So, for me, the word "manly" has a basically positive ring, but I don't arrange my life to be sure I measure up to someone else's assessment based on that word. That form of risk-avoidance just wouldn't be manly.
PS: Are manly men supposed to smell like carnations? My Norwegian uncle Martin Jensen, who was a sea captain on the Wilhelmsen line for much of his life, used Roger & Gallet carnation-scented soap, at least at home. That scent brings back fond memories of him and his second-floor apartment in the house where my father grew up, on Godalsvei in Oslo, where I spent my very first years of life, and where I always want to return. Uncle Martin has been gone many years, but I wouldn't be surprised if a tiny hint of that scent were still there. [Relevant update: My favorite birthday present this year was a box of three huge bars of this very soap.]
With womanly and manly courage, the Christian Peacemaker Teams are refusing to leave Iraq precipitously after their bittersweet reunion with three of their four kidnapped coworkers. They do, however, promise to discern their longer-term future in Iraq based on what I'd consider good criteria, taking particular account of recommendations of Iraqis.
One criterion they do not use is the costs incurred in the hostages' rescue. As Jenny Kleeman pointed out in her Guardian article, "How grateful was Norman Kember supposed to be?": "After all, he might argue, he would never have been in the country to be taken hostage had Britain not deployed troops there in the first place."
The Ekklesia Web site has a good summary and roundup of resources concerning the Christian Peacemaker Teams and the second-guessing that they're enduring from critics, at least some of whom seem to have more venom than courage.
In the meantime, humans continue to be sacrificed on the altars of brutality.

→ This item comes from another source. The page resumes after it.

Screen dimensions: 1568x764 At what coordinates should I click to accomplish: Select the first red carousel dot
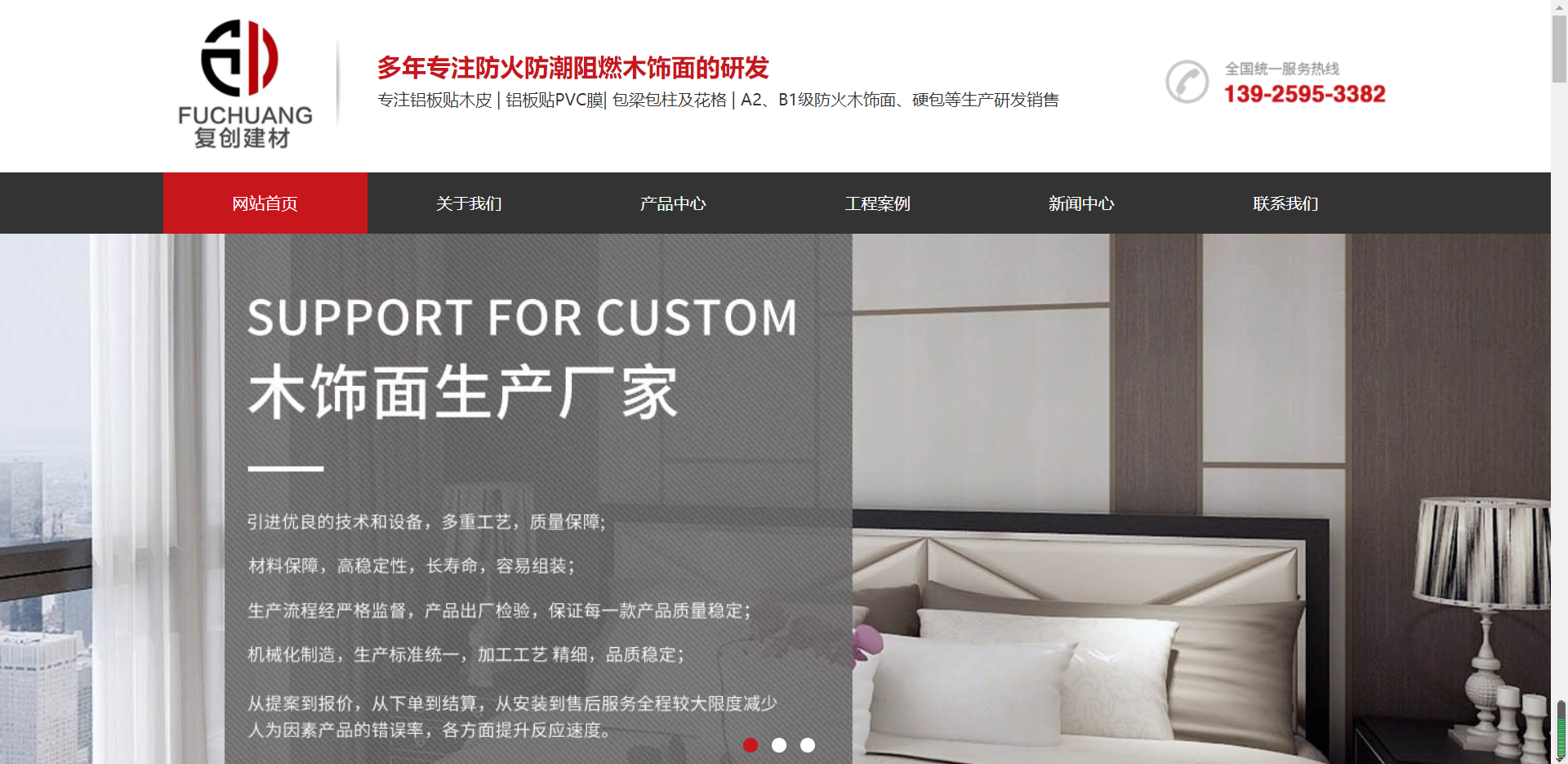click(x=751, y=745)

Last Saturday, two of the first headlines I glimpsed on my Yahoo home page were "Nigeria said it would hand deposed Liberian dictator Charles G. Taylor over to the Liberian government for trial" and "Bound, Blindfolded and Dead: The Face of Atrocity in Baghdad." Yes, some people continue to argue, after millenia of these cycles of violence, that the only effective response is yet more violence.

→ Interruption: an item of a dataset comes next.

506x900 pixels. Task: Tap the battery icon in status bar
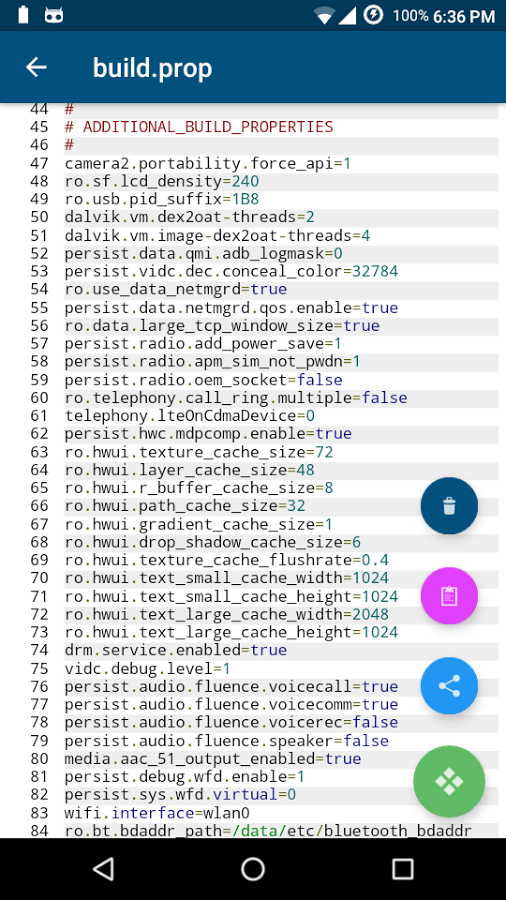tap(23, 15)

Some of these arguments are serious and modest and regretful, tempered with sophisticated understandings of the contradictions involved. (And then there is our administration and its trail of collaterally-damaged corpses and traumatized soldiers.) The Prince of Peace, tortured and put to death by people trapped in the myth of violent solutions, and then raised by God to lead us out of death-worship, does not sigh and nod his head in weary resignation, watching passively as so many of us refuse to give up those violent shortcuts. Jesus replaces history's cycles of revolutionaries and reformers, escapists and cynics, with his own steadfast loving leadership, to which we respond with courage, commitment, gratitude; with doubt, uncertainty, mistakes; with conversion, and community.
The first image that greeted my waking eyes this morning was that of newly-freed hostage Jill Carroll and her gracious demeanor in that first intense hour of being the world's media focus. President Bush spoke for many when he said, "I'm really grateful she was released and thank those who worked hard for her release, and we're glad she's alive." In turn, I'm grateful for everyone working for the release of those being held by the coalition, and everyone working for the universal and evenhanded provision of what we Americans used to take nearly for granted: due process.

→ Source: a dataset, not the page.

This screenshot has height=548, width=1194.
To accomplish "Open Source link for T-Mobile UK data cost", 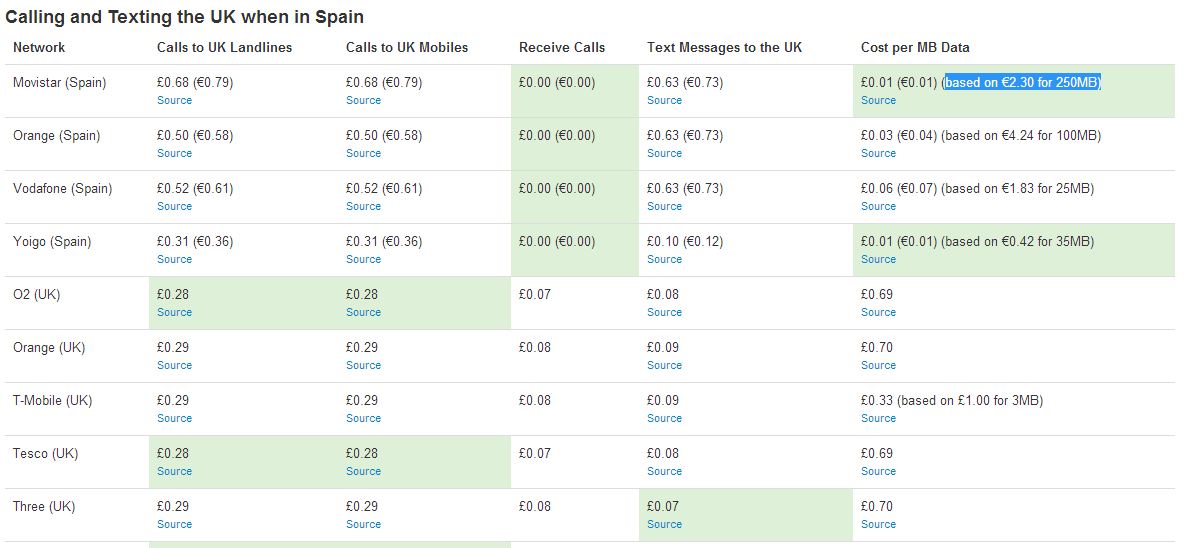I will point(878,418).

On giving, receiving, and fundraising. I just want to encourage Friends to re-read and comment on the item from Eden Grace that I posted on the day before yesterday. I appreciated Robin M.'s thoughts from a professional fundraiser's point of view, and Eden's explanation of what kind of fundraising was referred to in the original document from Uganda.
One of the most thoughtful, generous, and spiritually centered philanthropists I've ever known died a week ago today. One of Miles Edwards's obituaries is here on the George Fox University Web site. An interview that he gave an Oregonian reporter as he lay dying is here.